Git is a distributed version control system that tracks changes to your files over time. Every developer needs to know Git — it's the foundation of modern software collaboration.

Initializing a Repository

To start tracking a project with Git, navigate to your project folder and run:

git init

This creates a hidden .git directory that stores all of Git's tracking data. Your project is now a Git repository.

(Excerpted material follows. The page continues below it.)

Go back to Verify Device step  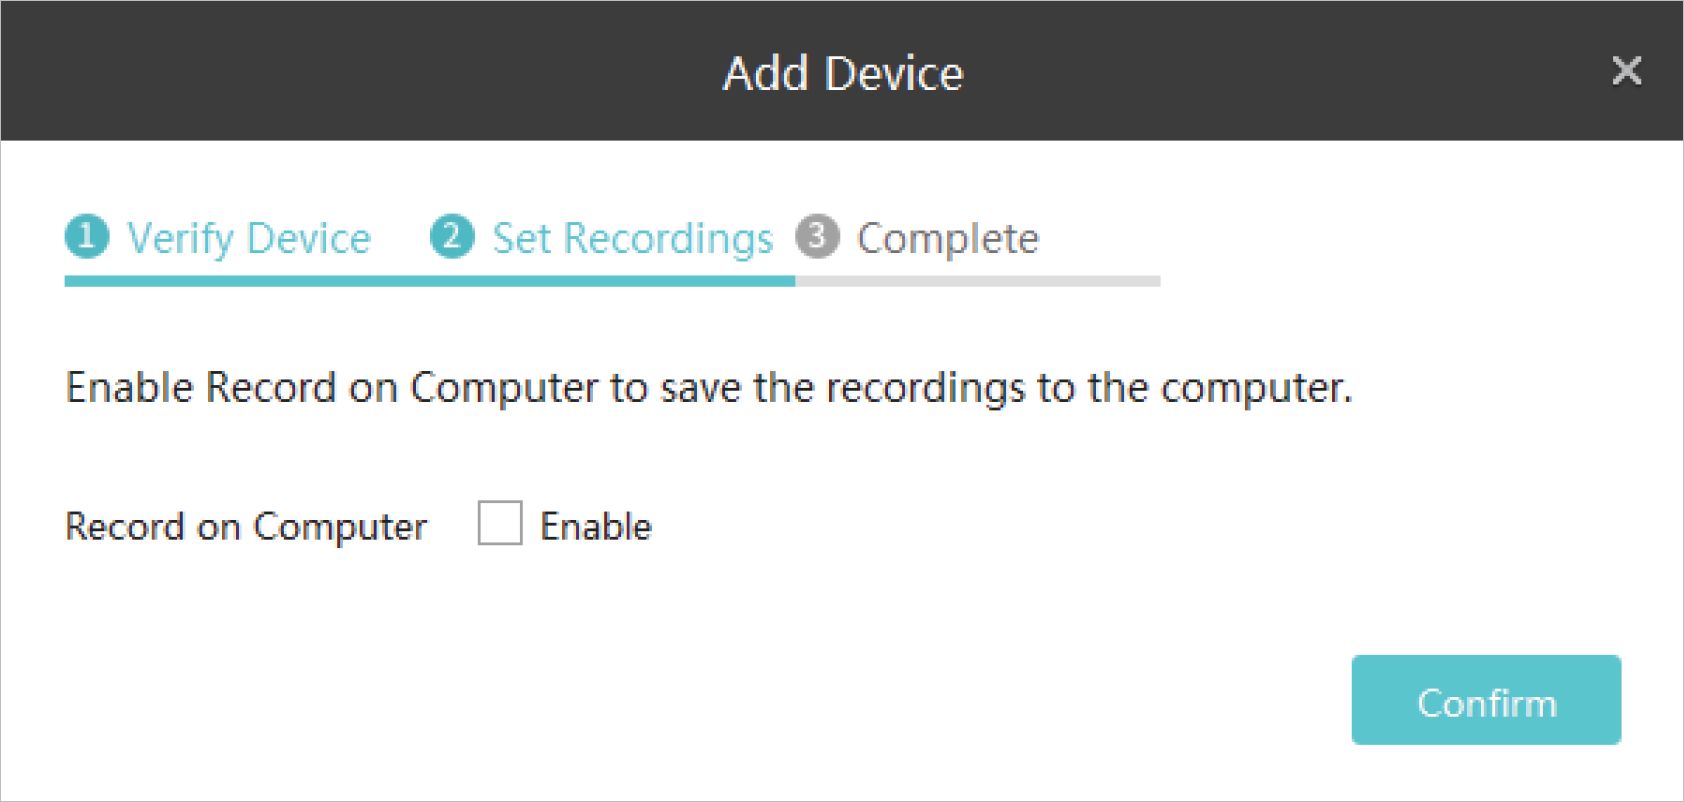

To clone an existing repository instead:

git clone https://github.com/username/repo.git

The Three Areas

Git has three main areas you need to understand:

  1. Working Directory — the files you see and edit on disk
  2. Staging Area (Index) — a snapshot of what will go into your next commit
  3. Repository (.git) — the permanent history of all committed snapshots

The flow is: edit files -> stage them -> commit them.

Checking Status

The git status command shows you what's going on:

git status

This tells you which files are modified, which are staged, and which are untracked. Run it frequently — it's your best friend in Git.

Staging Changes

Use git add to move changes from the working directory to the staging area:

# Stage a specific file
git add index.html

# Stage multiple files
git add src/app.js src/utils.js

# Stage all changes in the current directory
git add .

To unstage a file without losing changes:

git restore --staged index.html

Committing

A commit is a permanent snapshot of your staged changes:

git commit -m "Add user login form"

Write meaningful commit messages. A good message explains why the change was made, not just what changed. Keep the first line under 72 characters.

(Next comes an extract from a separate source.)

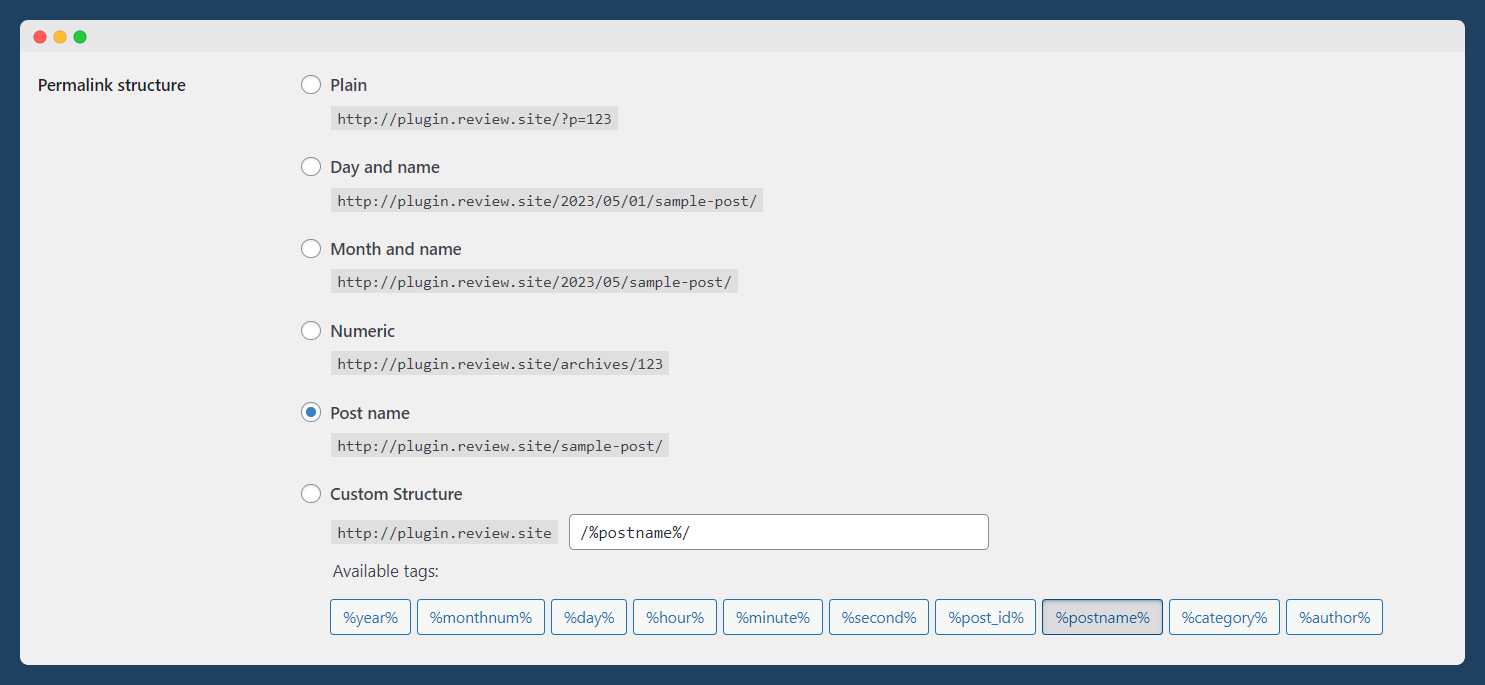Select the Plain permalink structure
This screenshot has height=685, width=1485.
click(x=310, y=84)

# Multi-line commit message
git commit -m "Fix login redirect loop

Users were being redirected back to the login page after
successful authentication because the session cookie was
not being set before the redirect."

Viewing History

Use git log to see the commit history:

# Full log
git log

# Compact one-line format
git log --oneline

# Show the last 5 commits
git log --oneline -5

# Show a graph of branches
git log --oneline --graph --all

Viewing Differences

The git diff command shows exactly what changed:

# Changes in working directory (unstaged)
git diff

# Changes that are staged
git diff --staged

# Diff between two commits
git diff abc123 def456

# Diff for a specific file
git diff src/app.js

Ignoring Files with .gitignore

Create a .gitignore file in your project root to tell Git which files to skip:

# Dependencies
node_modules/

# Environment variables
.env
.env.local

# Build output
dist/
build/
.next/

# OS files
.DS_Store
Thumbs.db

# IDE files
.vscode/
.idea/

The .gitignore file itself should be committed to the repository so all team members share the same ignore rules.

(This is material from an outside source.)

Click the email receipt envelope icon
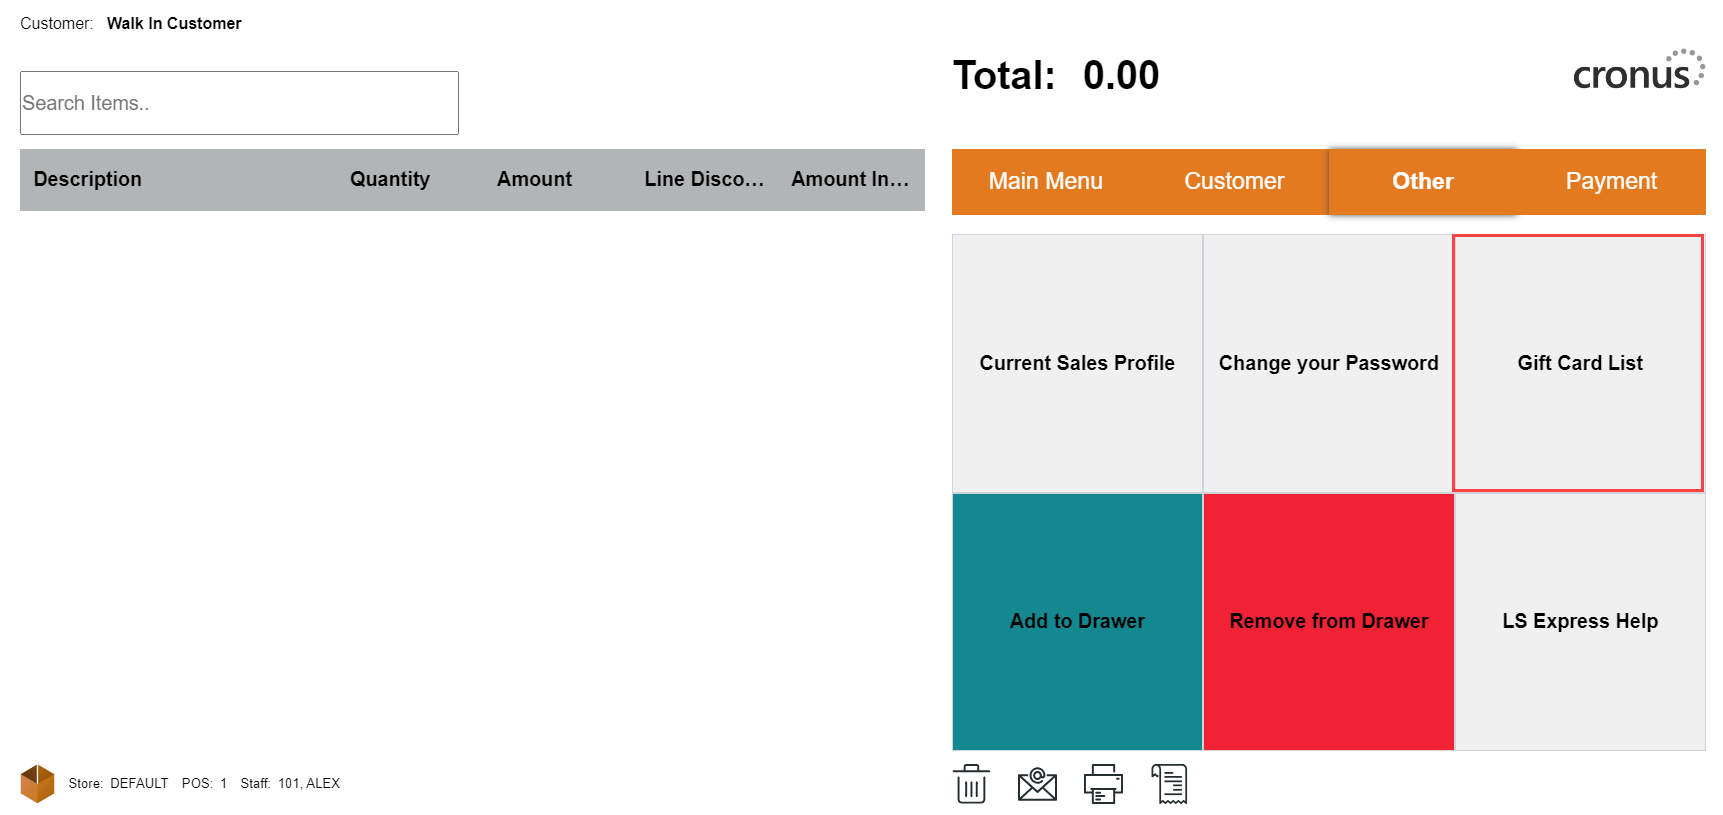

If a file is already tracked and you add it to .gitignore, Git will keep tracking it. To stop tracking it:

git rm --cached .env
git commit -m "Stop tracking .env file"

Undoing Mistakes

Discard changes to a file in the working directory:

git restore index.html

Amend the last commit (e.g., to fix a typo in the message or add a forgotten file):

git add forgotten-file.js
git commit --amend -m "Add user login form and validation"

Only amend commits that haven't been pushed yet.